*TASK ITEM*
Drop the pictures and repeat the remaining data exactly.

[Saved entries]
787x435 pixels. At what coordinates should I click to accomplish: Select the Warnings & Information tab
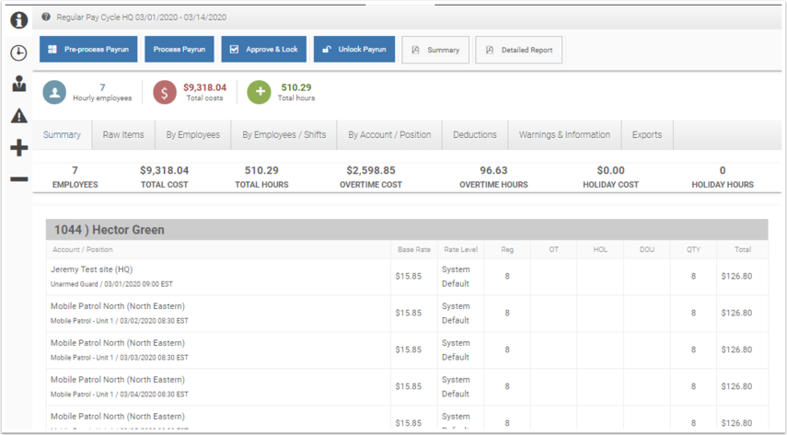[x=564, y=135]
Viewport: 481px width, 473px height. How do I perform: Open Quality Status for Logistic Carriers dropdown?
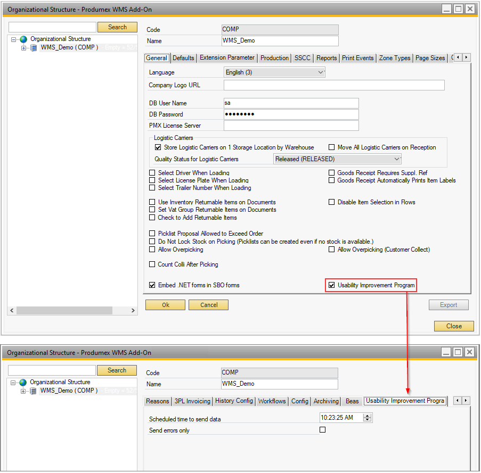[x=396, y=159]
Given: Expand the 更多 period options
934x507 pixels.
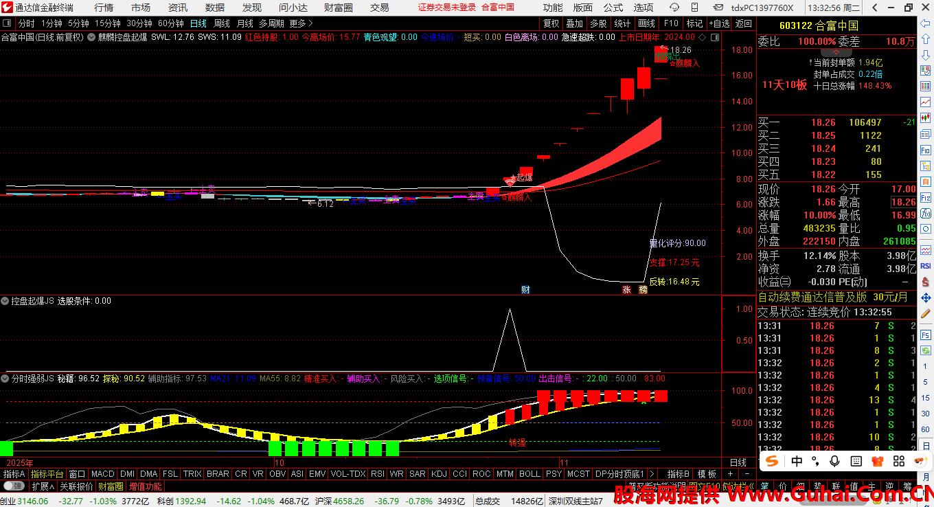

*TASK RESPONSE*
787x435 pixels. At what coordinates should I click to accomplish: Select the Warnings & Information tab
[x=564, y=135]
Viewport: 481px width, 473px height. How do I perform: Open Quality Status for Logistic Carriers dropdown?
[x=396, y=159]
Given: Expand the 更多 period options
934x507 pixels.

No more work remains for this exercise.